The research design engineered to estimate the impact of the 2016/17 budget reforms is a microsimulation model called STINMOD+. Microsimulation modelling applies the Commonwealth Government tax and transfer rules to data at the individual and household levels. This means complex Government Tax/Transfer policies can be modelled, incorporating complex interactions between different policies. The same kind of modelling systems are used extensively by the Commonwealth Government in Australia and worldwide.
STINMOD+ is classified as a static microsimulation model, which means it estimates the ‘day after’ impact of a policy. It measures the impact of the policy without any change in behaviour, for example, a decision to change working hours after a tax change. This is the same type of model used by the Commonwealth to estimate the impact of proposed tax/transfer policies. One advantage of this model is that it provides quick estimates of short run effects for the policy changes that do not change the economic structure significantly. However, it should not be used to estimate long term effects or for policy changes that are likely to change economic agents’ behaviour.

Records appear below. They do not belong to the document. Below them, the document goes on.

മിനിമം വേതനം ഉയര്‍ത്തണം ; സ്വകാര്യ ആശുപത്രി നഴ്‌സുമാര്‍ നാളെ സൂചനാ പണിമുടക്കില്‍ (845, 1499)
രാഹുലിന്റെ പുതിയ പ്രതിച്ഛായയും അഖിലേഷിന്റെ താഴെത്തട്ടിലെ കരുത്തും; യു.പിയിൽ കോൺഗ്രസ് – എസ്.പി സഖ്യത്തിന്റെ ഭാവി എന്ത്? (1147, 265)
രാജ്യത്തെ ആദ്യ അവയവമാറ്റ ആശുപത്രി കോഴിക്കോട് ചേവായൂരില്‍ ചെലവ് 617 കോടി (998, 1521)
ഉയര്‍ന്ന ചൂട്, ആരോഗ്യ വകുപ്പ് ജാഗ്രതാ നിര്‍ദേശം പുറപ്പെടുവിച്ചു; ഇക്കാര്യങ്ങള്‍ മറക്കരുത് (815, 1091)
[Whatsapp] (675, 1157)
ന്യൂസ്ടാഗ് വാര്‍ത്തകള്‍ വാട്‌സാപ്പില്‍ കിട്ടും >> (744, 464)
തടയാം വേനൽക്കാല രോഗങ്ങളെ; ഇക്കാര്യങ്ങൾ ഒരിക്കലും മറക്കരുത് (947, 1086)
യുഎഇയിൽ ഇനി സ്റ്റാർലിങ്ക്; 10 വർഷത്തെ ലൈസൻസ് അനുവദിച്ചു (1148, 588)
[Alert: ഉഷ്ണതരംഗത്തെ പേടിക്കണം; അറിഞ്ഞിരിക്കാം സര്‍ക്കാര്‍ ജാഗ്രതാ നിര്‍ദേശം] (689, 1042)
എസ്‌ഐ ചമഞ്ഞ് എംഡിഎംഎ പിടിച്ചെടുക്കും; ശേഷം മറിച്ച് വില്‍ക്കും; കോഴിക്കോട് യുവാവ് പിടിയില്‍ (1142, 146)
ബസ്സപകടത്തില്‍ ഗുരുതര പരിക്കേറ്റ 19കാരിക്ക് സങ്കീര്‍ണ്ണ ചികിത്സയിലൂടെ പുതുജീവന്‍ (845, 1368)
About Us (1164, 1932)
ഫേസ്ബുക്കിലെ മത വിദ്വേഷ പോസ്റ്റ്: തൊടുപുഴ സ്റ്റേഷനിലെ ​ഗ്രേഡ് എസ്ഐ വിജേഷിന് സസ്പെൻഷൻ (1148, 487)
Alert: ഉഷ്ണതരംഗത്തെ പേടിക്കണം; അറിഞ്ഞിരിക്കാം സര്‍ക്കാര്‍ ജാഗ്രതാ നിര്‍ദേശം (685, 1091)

STINMOD+ is the successor of the original STINMOD model, a pioneering modelling system since the mid-1990s, widely used by various Commonwealth Government agencies. The latest model STINMOD+ has incorporated many new modelling techniques and has greatly improved the efficiency and the maintainability of the original code. The overhaul also makes it easier for other models we are developing to interact with STINMOD+ for future research. This has been a significant upgrade to the original STINMOD model, and will allow NATSEM to continue as one of the leading independent economic modellers in Australia.
More information on microsimulation modelling can be found on the International Microsimulation Association (of which NATSEM is an affiliate) website, and in the Handbook of Microsimulation Modelling. In particular the chapter led by NATSEM staff members Dr Jinjing Li and Professor Ann Harding: Li , O’Donoghue , Loughrey and Harding (2014), Static Models, in O’Donoghue (ed.) Handbook of Microsimulation Modelling (Contributions to Economic Analysis, Volume 293), Emerald Group Publishing Limited, pp.47 – 75.
STINMOD+ is one of the very few comprehensive and working tax/transfer microsimulation models in Australia, and plays an important role in conducting independent modelling of Tax/Transfer policies in Australia. NATSEM is proud to be part of the international microsimulation community, contributing to and learning from the international literature in this field.
Statement of Independence
NATSEM has not received any funding for the modelling of the 2016/17 budget presented on this website. All modelling conducted by NATSEM for the budget 2016 has been funded internally by the University of Canberra as a service to the Australian community. NATSEM has no affiliation with any political party.